PAGE
━━━━━━━━

4 Reasons Why I Dropped Out of College to Build My Ideal Lifestyle

Many people had no idea what I was doing when I decided to drop out of college. Well, today I’ll outline a few of the real reasons why I dropped out of college! I take you through the whole story, the faults of our education system, and the ways you can get ahead in business and life immediately.

An Introduction to the Real Reasons Why I Dropped Out of College

Avoiding the “normal path” and taking on this unconventional one head on seemed crazy. If that wasn’t enough, moving to Thailand with two suitcases to start an online business was worse. Add to that, I had no experience and people lost their minds.

Despite this background noise, I confidently moved past the doubt some friends and family had, because I knew two things:

  • Exactly why I dropped out of college, and
  • I could and would make it

Beyond a shadow of a doubt, I knew these two things.

If I would’ve let the doubt creep in, it would’ve created more stress and uncertainty.

The first step is winning in your mind, vividly… precisely.

Just like in the Art of War, you should strategically plan your attack. You must know your enemy and yourself. You need to conquer doubt and fear.

Do these things, and you win in your mind first. All battles are won in the mind first before the physical battle happens.

Leading Up to the Decision That Seemed Huge at the Time: Why I Dropped Out of College

I knew college wasn’t going to get me where I wanted. See, I wanted to be free; I never wanted a corporate job or a slow and mediocre climb to semi-success.

I wanted to travel, work when I wanted, and achieve goals that I set myself, not that were set for me. Quitting college seemed like the only logical option! However, dropping out of school for some reason just seemed like the biggest decision.

I had no idea it was possible to make passive income and live anywhere, until I read a few fundamental articles that shifted my perspective. I’m grateful for them to this day, and you too can find them here and here.

At first, I didn’t even know that working for money was a dumb trade. I didn’t know people earned money while sleeping. I’d never heard of people that didn’t actually trade their hours for money. These immediately added to the reasons why I dropped out of college.

I then shifted my mindset into a new paradigm:

You don’t have to work for money.

You don’t have to go to a job, work in your business, or slave for a certain number of hours to earn money. I’m here to tell you that you simply don’t.

Yes, you must build and create, but you don’t have to sell your hours for cash.

Of all the options that exist, it’s up to you what to pursue. Just make sure to pick one thing and stick with it, until you’re successful with it!

You could create a product of your own, physical or digital, you can sell someone else’s, you can create courses that teach people, you can drive leads to a certain offer, and much more.

So… If That Was True, and This Was Possible Then What Was Next?

━━━━━━━━

SUPPLIED INFORMATION
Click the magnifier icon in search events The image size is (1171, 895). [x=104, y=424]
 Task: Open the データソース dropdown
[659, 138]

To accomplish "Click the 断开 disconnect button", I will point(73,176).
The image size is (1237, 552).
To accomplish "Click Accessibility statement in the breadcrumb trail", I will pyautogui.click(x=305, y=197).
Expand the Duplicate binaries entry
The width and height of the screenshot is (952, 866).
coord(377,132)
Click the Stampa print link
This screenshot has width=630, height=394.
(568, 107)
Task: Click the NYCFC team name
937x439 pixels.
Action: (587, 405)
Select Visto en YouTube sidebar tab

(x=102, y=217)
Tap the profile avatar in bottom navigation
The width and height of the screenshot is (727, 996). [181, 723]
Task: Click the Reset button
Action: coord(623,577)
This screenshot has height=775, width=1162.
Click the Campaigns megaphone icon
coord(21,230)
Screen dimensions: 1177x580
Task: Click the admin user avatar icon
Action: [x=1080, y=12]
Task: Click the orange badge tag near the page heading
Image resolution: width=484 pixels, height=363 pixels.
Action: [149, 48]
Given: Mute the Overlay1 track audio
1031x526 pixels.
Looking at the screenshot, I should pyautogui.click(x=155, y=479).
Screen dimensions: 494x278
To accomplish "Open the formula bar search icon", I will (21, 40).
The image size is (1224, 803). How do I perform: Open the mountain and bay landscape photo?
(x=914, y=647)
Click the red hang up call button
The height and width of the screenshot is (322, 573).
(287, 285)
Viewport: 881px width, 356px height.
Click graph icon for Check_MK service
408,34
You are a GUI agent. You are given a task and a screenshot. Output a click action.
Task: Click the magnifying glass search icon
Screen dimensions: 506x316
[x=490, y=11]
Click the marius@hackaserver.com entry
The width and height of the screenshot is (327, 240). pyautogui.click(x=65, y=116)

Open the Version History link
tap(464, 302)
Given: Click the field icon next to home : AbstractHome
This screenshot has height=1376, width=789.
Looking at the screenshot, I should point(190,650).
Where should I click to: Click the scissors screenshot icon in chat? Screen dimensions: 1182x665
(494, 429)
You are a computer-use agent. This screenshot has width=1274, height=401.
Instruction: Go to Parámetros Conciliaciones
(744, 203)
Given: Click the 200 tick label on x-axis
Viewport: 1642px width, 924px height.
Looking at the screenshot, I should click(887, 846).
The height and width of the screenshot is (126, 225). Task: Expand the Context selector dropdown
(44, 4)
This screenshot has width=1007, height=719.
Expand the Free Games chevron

━━━━━━━━

DIRECTIVES
**1)** Answer these about the college dropout post:
(a) To which country did the writer move to start an online business?
(b) Which work does the post name when it says you should strategically plan your attack?
(c) What two kinds of product of your own does it say you could create?
**2)** Print the college dropout post from "You don’t have to go" to "What Was Next?".
None of this work requires the lines.

ANSWERS IN ORDER
**1)**
(a) Thailand
(b) The Art of War
(c) Physical or digital

**2)**
You don’t have to go to a job, work in your business, or slave for a certain number of hours to earn money. I’m here to tell you that you simply don’t.

Yes, you must build and create, but you don’t have to sell your hours for cash.

Of all the options that exist, it’s up to you what to pursue. Just make sure to pick one thing and stick with it, until you’re successful with it!

You could create a product of your own, physical or digital, you can sell someone else’s, you can create courses that teach people, you can drive leads to a certain offer, and much more.

So… If That Was True, and This Was Possible Then What Was Next?